TASK INSTRUCTIONS
Can you turn everything from the line containing "Image resolution: width=908" down to the line containing "Click the pink", both included, into a Markdown table with the columns Row and Text, leaving out any blank lines?

RECORD LIST
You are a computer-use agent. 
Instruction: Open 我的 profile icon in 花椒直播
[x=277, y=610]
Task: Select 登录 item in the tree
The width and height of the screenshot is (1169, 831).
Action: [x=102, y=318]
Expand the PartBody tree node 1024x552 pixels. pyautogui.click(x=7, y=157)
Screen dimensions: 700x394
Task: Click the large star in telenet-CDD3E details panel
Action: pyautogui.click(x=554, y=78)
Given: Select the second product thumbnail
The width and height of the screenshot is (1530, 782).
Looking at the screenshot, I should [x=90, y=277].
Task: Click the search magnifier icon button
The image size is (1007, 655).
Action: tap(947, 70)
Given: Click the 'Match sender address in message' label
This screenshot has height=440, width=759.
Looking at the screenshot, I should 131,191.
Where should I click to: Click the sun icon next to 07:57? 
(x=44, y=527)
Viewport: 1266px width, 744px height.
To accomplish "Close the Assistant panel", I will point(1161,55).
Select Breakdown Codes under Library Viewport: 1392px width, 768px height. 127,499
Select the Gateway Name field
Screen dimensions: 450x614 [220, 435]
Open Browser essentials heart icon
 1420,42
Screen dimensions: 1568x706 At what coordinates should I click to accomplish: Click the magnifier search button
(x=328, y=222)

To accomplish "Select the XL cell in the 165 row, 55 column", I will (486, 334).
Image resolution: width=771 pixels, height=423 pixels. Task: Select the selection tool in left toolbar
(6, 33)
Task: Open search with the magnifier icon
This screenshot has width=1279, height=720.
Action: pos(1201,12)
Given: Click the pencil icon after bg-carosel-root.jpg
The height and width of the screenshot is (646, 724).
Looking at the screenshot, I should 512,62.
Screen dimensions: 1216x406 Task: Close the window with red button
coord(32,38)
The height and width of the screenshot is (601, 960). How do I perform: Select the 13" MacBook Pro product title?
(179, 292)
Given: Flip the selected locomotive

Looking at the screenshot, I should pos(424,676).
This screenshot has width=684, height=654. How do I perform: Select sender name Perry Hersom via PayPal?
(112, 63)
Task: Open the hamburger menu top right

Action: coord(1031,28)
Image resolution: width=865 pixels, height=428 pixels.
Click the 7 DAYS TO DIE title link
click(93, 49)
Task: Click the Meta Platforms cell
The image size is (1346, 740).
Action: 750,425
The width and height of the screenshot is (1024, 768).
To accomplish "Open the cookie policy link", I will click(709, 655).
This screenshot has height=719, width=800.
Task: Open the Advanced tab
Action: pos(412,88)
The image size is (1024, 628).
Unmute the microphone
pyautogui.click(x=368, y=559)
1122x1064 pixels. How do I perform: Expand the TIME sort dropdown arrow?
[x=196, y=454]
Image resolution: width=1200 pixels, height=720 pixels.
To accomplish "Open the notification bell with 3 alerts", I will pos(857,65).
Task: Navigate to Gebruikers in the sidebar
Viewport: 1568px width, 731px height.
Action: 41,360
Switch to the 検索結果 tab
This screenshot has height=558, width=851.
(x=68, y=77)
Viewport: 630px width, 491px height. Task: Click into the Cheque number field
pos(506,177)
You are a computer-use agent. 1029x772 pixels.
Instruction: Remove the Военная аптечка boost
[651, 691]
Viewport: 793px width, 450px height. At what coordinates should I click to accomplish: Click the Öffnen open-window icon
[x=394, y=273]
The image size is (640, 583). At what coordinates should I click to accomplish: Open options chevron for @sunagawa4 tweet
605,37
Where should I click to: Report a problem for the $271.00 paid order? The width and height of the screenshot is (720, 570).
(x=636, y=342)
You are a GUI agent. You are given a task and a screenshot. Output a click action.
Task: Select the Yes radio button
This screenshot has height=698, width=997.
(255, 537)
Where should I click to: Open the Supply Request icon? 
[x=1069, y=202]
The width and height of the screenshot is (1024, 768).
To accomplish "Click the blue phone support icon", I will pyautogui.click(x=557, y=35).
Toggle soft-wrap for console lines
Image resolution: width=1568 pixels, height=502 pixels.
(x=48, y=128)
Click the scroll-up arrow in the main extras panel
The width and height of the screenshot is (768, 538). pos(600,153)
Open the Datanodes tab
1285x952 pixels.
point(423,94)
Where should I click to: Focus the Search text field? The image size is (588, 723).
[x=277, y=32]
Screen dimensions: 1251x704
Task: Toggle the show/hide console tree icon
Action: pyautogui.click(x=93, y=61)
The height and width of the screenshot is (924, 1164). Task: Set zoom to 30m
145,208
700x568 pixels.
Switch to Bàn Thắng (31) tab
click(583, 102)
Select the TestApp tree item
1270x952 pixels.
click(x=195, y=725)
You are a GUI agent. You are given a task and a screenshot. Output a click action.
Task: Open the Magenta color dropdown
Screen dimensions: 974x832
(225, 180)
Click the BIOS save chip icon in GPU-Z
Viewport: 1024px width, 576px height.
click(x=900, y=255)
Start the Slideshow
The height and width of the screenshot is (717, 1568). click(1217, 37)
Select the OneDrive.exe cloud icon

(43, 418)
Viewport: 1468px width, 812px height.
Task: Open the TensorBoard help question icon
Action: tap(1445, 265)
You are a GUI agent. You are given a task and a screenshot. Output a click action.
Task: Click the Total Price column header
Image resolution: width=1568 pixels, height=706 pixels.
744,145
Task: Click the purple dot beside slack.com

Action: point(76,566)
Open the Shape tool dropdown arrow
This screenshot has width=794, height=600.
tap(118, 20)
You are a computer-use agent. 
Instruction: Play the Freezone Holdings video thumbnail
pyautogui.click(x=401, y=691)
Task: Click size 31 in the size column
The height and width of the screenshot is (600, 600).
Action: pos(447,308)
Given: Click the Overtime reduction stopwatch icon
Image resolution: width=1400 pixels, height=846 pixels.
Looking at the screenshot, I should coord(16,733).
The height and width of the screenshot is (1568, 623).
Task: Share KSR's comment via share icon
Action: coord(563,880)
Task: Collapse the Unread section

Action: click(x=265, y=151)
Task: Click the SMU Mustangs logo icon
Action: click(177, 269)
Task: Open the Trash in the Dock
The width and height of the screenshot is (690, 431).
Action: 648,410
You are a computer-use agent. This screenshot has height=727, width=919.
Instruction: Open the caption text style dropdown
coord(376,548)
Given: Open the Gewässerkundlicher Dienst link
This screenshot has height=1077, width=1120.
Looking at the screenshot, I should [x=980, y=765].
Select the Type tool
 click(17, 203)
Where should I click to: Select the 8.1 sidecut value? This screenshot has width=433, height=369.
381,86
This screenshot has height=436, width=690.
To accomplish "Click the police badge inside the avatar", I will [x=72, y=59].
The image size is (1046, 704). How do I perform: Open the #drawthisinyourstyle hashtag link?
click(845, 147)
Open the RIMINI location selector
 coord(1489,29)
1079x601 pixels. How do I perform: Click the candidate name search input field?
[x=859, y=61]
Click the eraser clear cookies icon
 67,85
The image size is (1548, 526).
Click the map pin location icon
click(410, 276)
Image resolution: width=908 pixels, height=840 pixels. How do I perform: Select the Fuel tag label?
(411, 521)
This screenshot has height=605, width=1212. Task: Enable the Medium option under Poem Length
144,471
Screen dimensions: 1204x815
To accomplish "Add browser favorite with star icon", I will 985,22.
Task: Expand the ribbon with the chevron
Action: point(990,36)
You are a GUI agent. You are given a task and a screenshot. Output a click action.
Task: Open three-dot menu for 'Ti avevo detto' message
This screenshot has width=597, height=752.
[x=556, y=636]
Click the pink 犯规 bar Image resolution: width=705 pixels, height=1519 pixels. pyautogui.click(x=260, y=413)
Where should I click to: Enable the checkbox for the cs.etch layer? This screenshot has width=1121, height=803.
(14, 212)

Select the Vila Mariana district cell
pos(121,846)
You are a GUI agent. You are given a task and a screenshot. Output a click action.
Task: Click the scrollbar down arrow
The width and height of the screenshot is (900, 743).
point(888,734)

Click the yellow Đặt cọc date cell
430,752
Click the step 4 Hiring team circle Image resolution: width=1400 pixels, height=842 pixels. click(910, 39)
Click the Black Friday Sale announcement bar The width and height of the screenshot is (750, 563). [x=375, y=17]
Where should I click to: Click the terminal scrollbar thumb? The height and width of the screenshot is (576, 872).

EXERCISE RESPONSE
| Row | Text |
|---|---|
| 1 | Image resolution: width=908 pixels, height=840 pixels. How do I perform: Select the Fuel tag label? |
| 2 | (411, 521) |
| 3 | This screenshot has height=605, width=1212. Task: Enable the Medium option under Poem Length |
| 4 | 144,471 |
| 5 | Screen dimensions: 1204x815 |
| 6 | To accomplish "Add browser favorite with star icon", I will 985,22. |
| 7 | Task: Expand the ribbon with the chevron |
| 8 | Action: point(990,36) |
| 9 | You are a GUI agent. You are given a task and a screenshot. Output a click action. |
| 10 | Task: Open three-dot menu for 'Ti avevo detto' message |
| 11 | This screenshot has width=597, height=752. |
| 12 | [x=556, y=636] |
| 13 | Click the pink 犯规 bar Image resolution: width=705 pixels, height=1519 pixels. pyautogui.click(x=260, y=413) |